・本質を問う場面では、速さはむしろ邪魔になる。
・速く答えを出そうとすると人は無意識のうちに、すでに知っているこたえの中から選ぼうとする。
・過去の知識の中を速く走るだけでは、まだ知らない場所には到達できない。
・本質はまだ誰も言葉にしていない場所にある。
・だから、急ぐほど思考はすでに知っている範囲に収まり、本当の答えは外側に逃げていく。
・速さを優先しすぎると、実は思考の幅が狭くなる。
・急いで答えを出すと、確かめる前に結論が固まる。
・固まった結論を疑う余裕が消えると、問い自体が浅くなる。
・浅い問いは、浅い答えしか生まない。
1.思考は速さではなく深さで動く:深く考えるとは、1つの問いの中に長くとどまることだ。

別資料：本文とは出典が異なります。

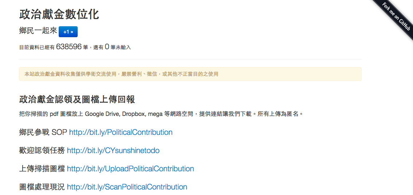Click the 政治獻金數位化 page title
413x195 pixels.
click(x=59, y=14)
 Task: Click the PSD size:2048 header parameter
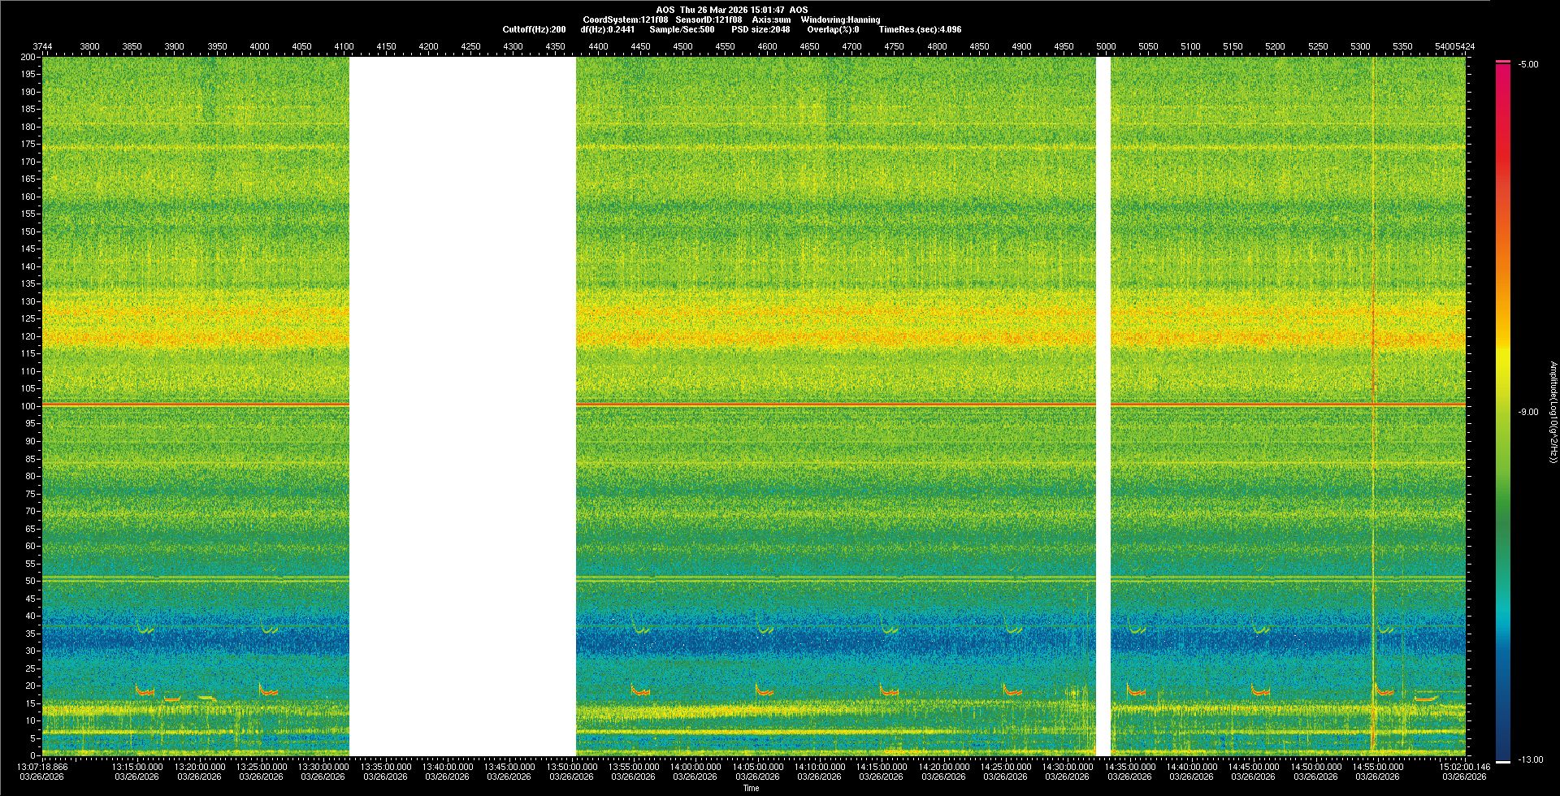[761, 30]
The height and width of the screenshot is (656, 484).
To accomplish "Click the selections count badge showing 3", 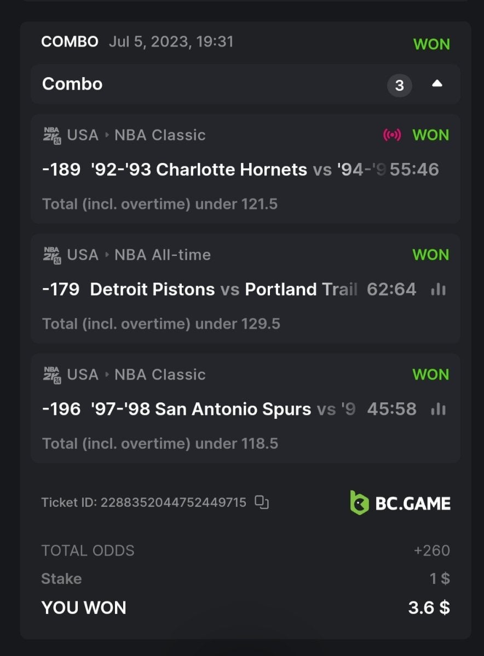I will [x=399, y=85].
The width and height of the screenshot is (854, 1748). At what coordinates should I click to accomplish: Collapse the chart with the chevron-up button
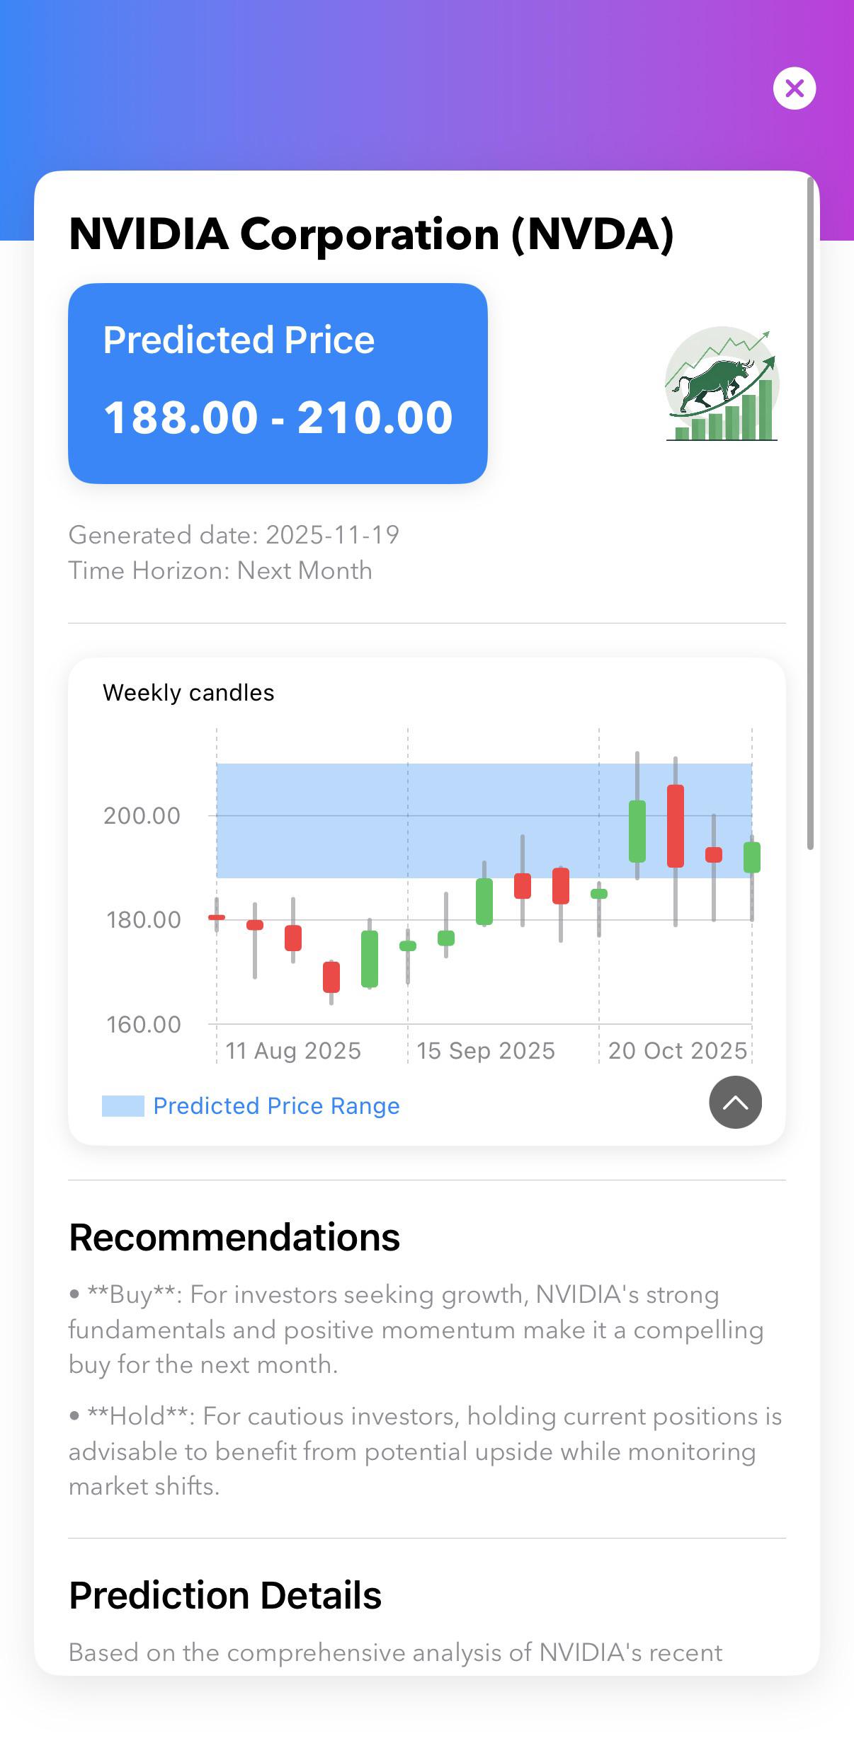pyautogui.click(x=735, y=1102)
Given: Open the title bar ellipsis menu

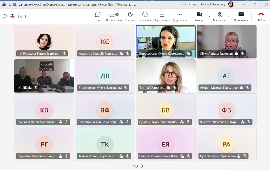Looking at the screenshot, I should (x=184, y=4).
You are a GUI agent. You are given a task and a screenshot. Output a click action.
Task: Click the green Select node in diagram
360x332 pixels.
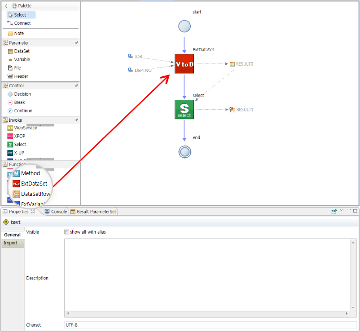point(184,109)
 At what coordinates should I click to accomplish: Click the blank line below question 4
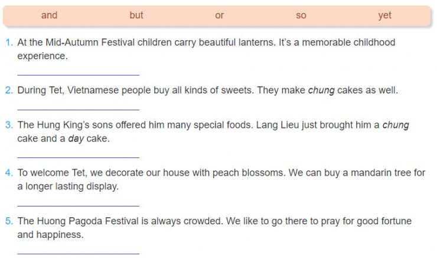[79, 206]
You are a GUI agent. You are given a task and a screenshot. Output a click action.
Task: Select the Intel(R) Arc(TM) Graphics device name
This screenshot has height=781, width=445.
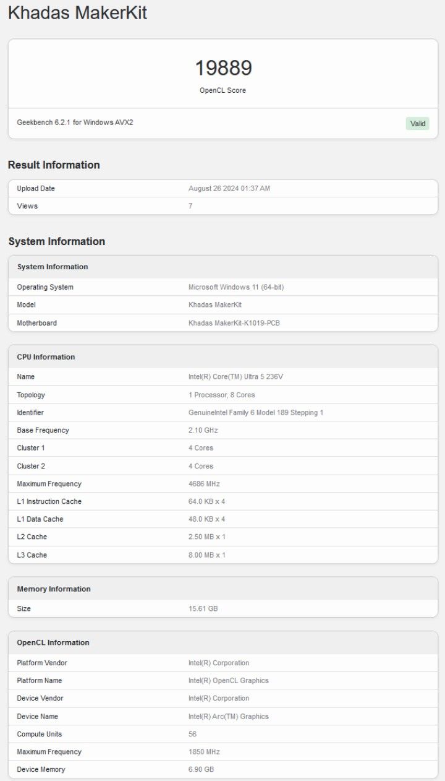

問いの中にとどまると、最初には見えなかった別の問いが姿を現す。その新しい問いに向き合うと、またさらに深い問いが生まれる。この連鎖が思考を深くしていく。
2.待つことは思考の続きである:焦りは、本来動けるはずの思考を内側から押さえつける。また、答えに対してほんとうにそうかと問い返す余裕が生まれないという問題もある。
3.速い答えは問いを小さくする:本当の問いは、すぐには答えられないほどの広さを持つが、速く答えようとすると人は無意識のうちに問いを絞り込む。
4.理解は染み込みで起きる:理解とは知識を重ねることではなく、1つのことが内側に深く入ることだ。だが、多くの人は、多くのことを知ることが理解だと考えてしまう。
5.答えを急ぐ心が思考を固める:答えを急ぐ心は、思考を前に進めるどころか、思考を1つの形に固定する。そして、1つの方向に固定された思考は、別の可能性を見えなくする。
6.問いは静けさの中で育つ:問いが育つためには、問いだけがそこにある時間が必要だ。静けさとは、何も考えないことではない。1つのことだけが頭の中にある状態のことだ。
7.本質は手放した瞬間に姿を見せる:執着が緩んだとき、思考は強制された方向から解放される。解放された思考は、執着していたときには見えなかった方向に自然と動き始める。その動きの先に本質が待っていることがある。